**Material for this exercise:**
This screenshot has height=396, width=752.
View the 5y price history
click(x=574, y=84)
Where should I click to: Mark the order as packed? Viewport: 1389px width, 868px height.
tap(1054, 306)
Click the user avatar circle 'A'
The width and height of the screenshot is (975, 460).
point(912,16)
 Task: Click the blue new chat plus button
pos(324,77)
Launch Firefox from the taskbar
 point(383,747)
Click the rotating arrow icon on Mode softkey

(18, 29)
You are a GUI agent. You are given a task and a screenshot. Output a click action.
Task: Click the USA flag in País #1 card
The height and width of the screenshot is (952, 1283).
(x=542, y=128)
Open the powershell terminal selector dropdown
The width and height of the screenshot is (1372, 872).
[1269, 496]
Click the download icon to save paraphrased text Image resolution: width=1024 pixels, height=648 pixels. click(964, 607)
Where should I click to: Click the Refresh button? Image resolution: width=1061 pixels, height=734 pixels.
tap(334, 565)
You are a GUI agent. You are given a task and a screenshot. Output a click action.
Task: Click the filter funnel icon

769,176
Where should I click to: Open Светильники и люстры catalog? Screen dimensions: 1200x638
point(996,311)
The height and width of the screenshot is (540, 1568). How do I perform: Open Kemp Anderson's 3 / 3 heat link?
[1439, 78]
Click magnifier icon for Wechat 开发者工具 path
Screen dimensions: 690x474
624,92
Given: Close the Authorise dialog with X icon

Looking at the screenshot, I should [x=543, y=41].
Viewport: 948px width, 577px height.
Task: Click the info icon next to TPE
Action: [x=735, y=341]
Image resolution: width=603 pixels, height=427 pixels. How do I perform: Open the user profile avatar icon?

**Try it:** Reproduce the material exactly, with every line intact.

**Solution to this exercise:**
This screenshot has height=396, width=752.
View the 5y price history
click(x=574, y=84)
Where should I click to: Mark the order as packed? Viewport: 1389px width, 868px height.
tap(1054, 306)
Click the user avatar circle 'A'
The width and height of the screenshot is (975, 460).
point(912,16)
 Task: Click the blue new chat plus button
pos(324,77)
Launch Firefox from the taskbar
 point(383,747)
Click the rotating arrow icon on Mode softkey

(18, 29)
You are a GUI agent. You are given a task and a screenshot. Output a click action.
Task: Click the USA flag in País #1 card
The height and width of the screenshot is (952, 1283).
(x=542, y=128)
Open the powershell terminal selector dropdown
The width and height of the screenshot is (1372, 872).
[1269, 496]
Click the download icon to save paraphrased text Image resolution: width=1024 pixels, height=648 pixels. click(964, 607)
Where should I click to: Click the Refresh button? Image resolution: width=1061 pixels, height=734 pixels.
tap(334, 565)
You are a GUI agent. You are given a task and a screenshot. Output a click action.
Task: Click the filter funnel icon

769,176
Where should I click to: Open Светильники и люстры catalog? Screen dimensions: 1200x638
point(996,311)
The height and width of the screenshot is (540, 1568). How do I perform: Open Kemp Anderson's 3 / 3 heat link?
[1439, 78]
Click magnifier icon for Wechat 开发者工具 path
Screen dimensions: 690x474
624,92
Given: Close the Authorise dialog with X icon

Looking at the screenshot, I should [x=543, y=41].
Viewport: 948px width, 577px height.
Task: Click the info icon next to TPE
Action: [x=735, y=341]
Image resolution: width=603 pixels, height=427 pixels. How do I perform: Open the user profile avatar icon?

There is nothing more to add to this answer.